Rule of Law

Trump Administration Looks To Defy Tax Disclosure Law

It will be up to courts to force the administration to comply with the law and allow the president’s tax returns to be released to Congress.

Donald Trump’s administration is not abiding Democratic requests for Trump’s tax returns under a federal tax disclosure law that gives Congress the power to request copies of anyone’s tax information.

Treasury Secretary Steven Mnuchin said his department would provide a final answer by May 6 but strongly suggested that answer will be no.

The Treasury Department will consult with the Justice Department on the Democratic request because of “the serious constitutional questions raised by this request and the serious consequences that a resolution of those questions could have for taxpayer privacy,” Mnuchin said in a letter Tuesday to House Ways and Means Committee Chairman Richard Neal (D-Mass.).

Congressional committees that create tax policy are supposed to be allowed to look at anyone’s tax returns thanks to a 1924 law enacted as a check on corruption in the executive branch of government. Neal gave the administration until 5 p.m. Tuesday to comply.

The law gives no leeway for refusal, meaning the administration will probably wind up explaining its position to a federal judge. Neal said Tuesday he would consult with the committee’s lawyers about his next steps.

Committee member Rep. Bill Pascrell (D-N.J.) said Mnuchin is breaking the law. “This administration’s contempt for rule of law is without peer,” he said.

Democrats have said all along they’ll fight the Trump administration in court. That means they’ll likely issue a subpoena for the documents they requested, which the Trump administration will ignore as part of its overall strategy of stonewalling congressional investigations. And then Democrats can sue to ask a judge to enforce the subpoena.

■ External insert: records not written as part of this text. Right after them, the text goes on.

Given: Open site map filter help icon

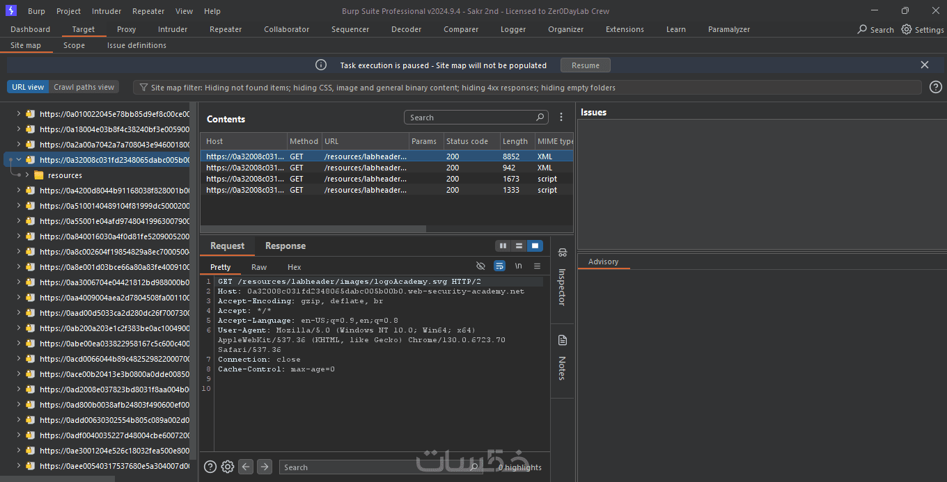Looking at the screenshot, I should pos(936,88).
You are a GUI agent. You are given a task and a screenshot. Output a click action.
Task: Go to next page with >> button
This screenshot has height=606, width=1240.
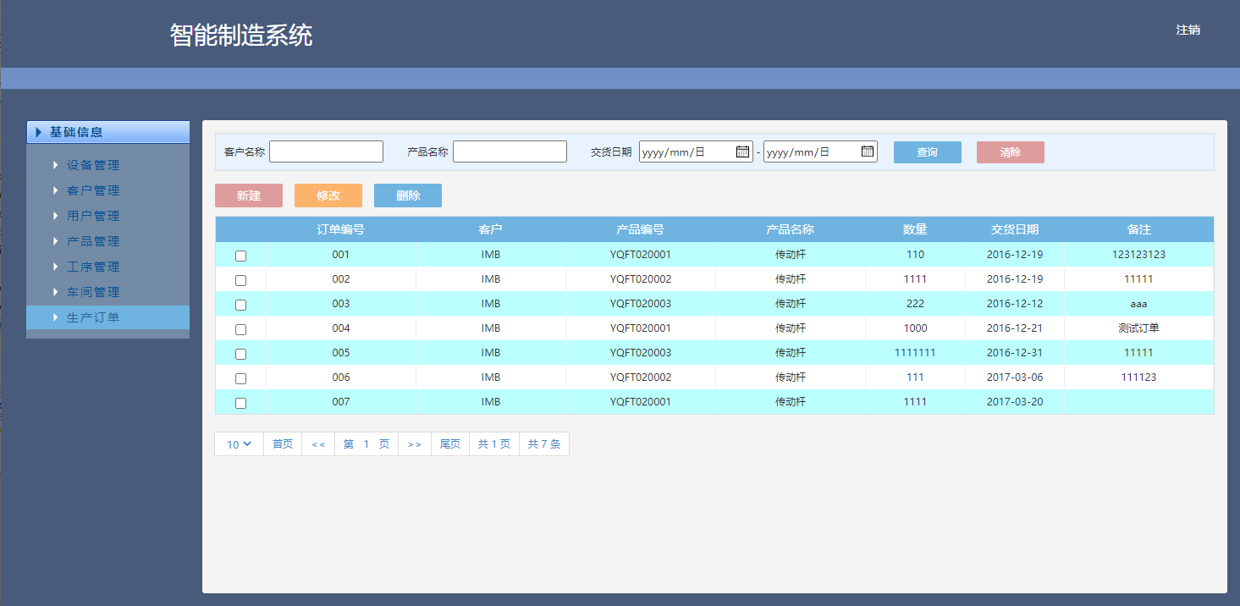(414, 444)
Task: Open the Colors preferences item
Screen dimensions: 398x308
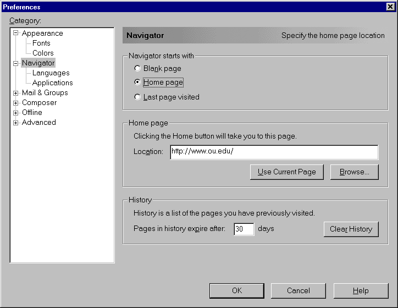Action: click(x=43, y=53)
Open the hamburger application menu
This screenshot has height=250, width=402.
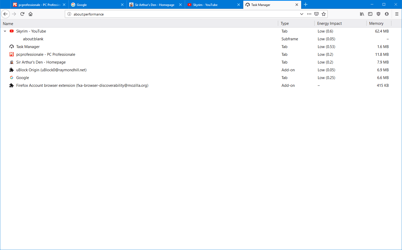(397, 14)
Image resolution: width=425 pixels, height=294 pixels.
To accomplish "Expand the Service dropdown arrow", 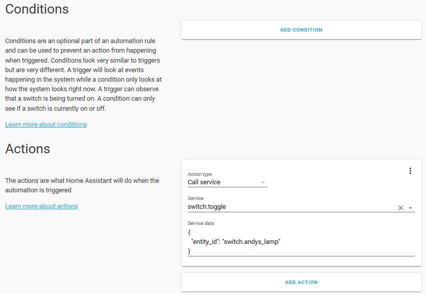I will pos(410,208).
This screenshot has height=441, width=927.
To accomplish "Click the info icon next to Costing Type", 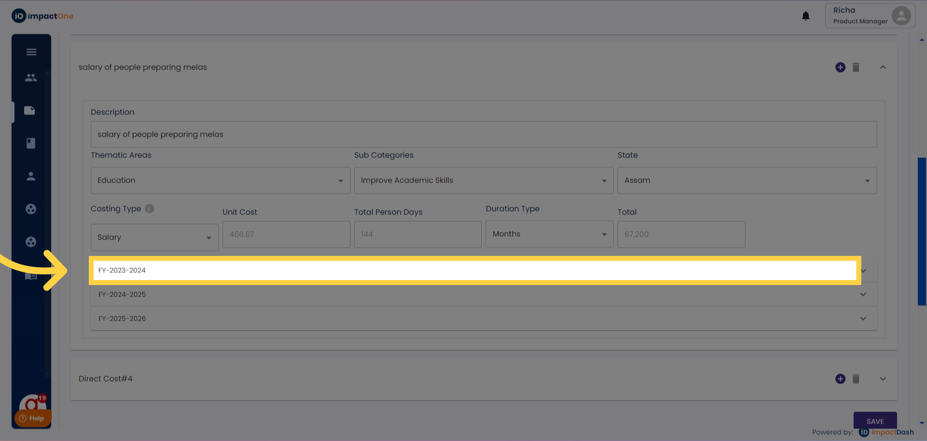I will [150, 209].
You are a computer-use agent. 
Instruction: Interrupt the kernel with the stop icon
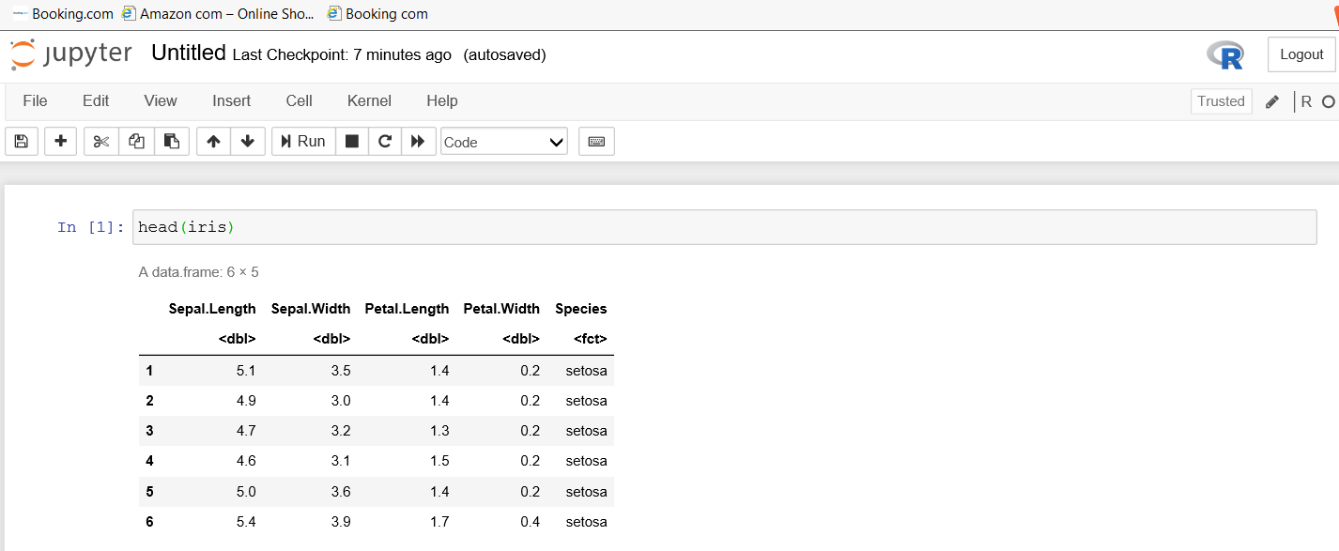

In an interview with The Washington Post, Trump said Tuesday evening that he is opposed to current and former White House aides providing testimony to congressional panels in the wake of special counsel Robert Mueller’s report. In addition to the Treasury’s defiance toward the House Ways and Means Committee, the White House plans to fight a subpoena from the House Judiciary Committee and a separate subpoena from the House Oversight Committee, potentially by using executive privilege.

Legal scholars have said no administration has ever refused a tax return request, but plenty of administrations have tried to fight subpoenas ― and they’ve often lost. The Supreme Court has repeatedly held that because the Constitution gives Congress the power to legislate, it gives the power to investigate, since lawmakers need good information about the laws they might want to change.

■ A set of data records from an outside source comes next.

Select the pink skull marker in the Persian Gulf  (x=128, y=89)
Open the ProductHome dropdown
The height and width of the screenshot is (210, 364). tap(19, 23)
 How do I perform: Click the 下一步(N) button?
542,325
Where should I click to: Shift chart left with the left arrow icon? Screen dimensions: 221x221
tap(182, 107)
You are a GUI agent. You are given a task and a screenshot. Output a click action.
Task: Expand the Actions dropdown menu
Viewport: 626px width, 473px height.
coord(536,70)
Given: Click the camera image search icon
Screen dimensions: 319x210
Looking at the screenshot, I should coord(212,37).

Both the George W. Bush and Barack Obama administrations fought losing battles against congressional subpoenas, but the Congressional Research Service has noted that they were able to drag out the proceedings until a new Congress was elected.

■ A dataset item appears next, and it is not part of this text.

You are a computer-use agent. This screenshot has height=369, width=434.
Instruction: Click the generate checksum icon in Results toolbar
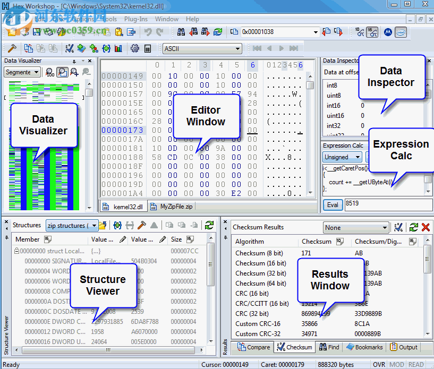click(398, 227)
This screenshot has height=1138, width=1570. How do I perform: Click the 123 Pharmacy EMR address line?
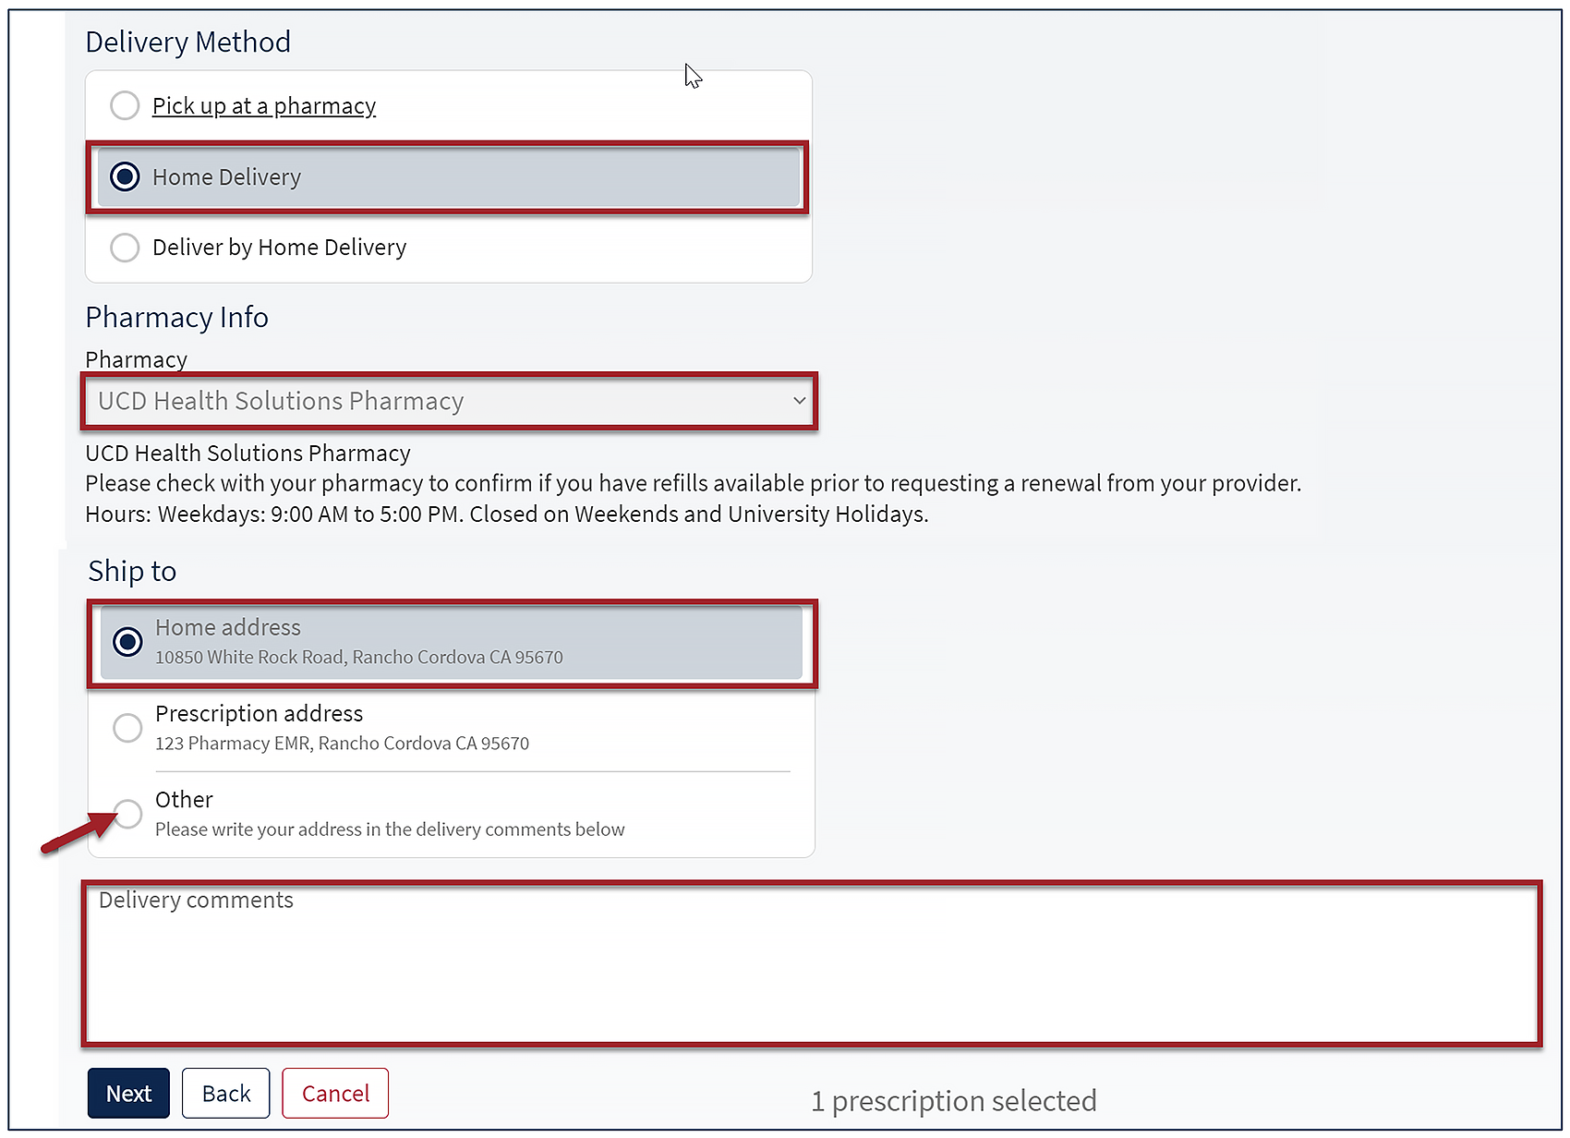point(342,744)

But the tax return fight wouldn’t need to last through November 2020, according to Brianne Gorod of the Constitutional Accountability Center, a progressive nonprofit that often files “friend of the court” briefs in Supreme Court cases. 

“The court process doesn’t need to take that long because there are a couple of things Congress can do to speed up the process,” said Gorod, a former attorney-adviser in the Office of Legal Counsel at the Department of Justice. “It can sue expeditiously, and it can ask the court to expedite the proceedings.”

Neal originally requested six years of Trump’s personal and business returns on April 3, saying Congress needs to know more about the scope of mandatory audits of the president that the IRS does every year. He sent a follow-up request on April 13 after Mnuchin stalled.

Mnuchin claimed Neal’s request is an abuse of power that could jeopardize tax return privacy for all Americans. Obtaining the tax returns is not the same as making them public, however, and Democrats have said they’ll be careful about what they publicly release.

Trump is the first president in 40 years not to disclose a single year of tax information, a standard practice for presidents and candidates because it reveals details about their income, their charitable giving and how much tax they pay.

The IRS routinely discloses private tax information to Congress, and Republicans have used the law several times in recent years during high-profile investigations, but Neal’s letter is the first time Congress has asked for a president’s returns.

Mnuchin said Neal’s request “is the culmination of a long-running, well-documented effort to expose the President’s tax returns for the sake of exposure.”

Though Mnuchin has said the administration’s opposition to Neal’s request is founded in high-minded constitutional concerns, the president himself has repeatedly said he can’t release tax information because he’s under audit. The IRS itself has said repeatedly that being under audit doesn’t preclude anyone from disclosing their own tax return, as every president since Nixon has done.

“Once he’s out of audit, he’ll think about doing it. But he’s not inclined to do so at this time,” White House spokesman Hogan Gidley said Tuesday on Fox News, claiming the issue had been “litigated in 2016.”

As a candidate, Trump initially said he would release his tax returns, but in 2016, he started saying he would only do so after the audit wrapped up.

Most Americans say Trump should release the documents and that Democrats should try to get them, according to recent surveys.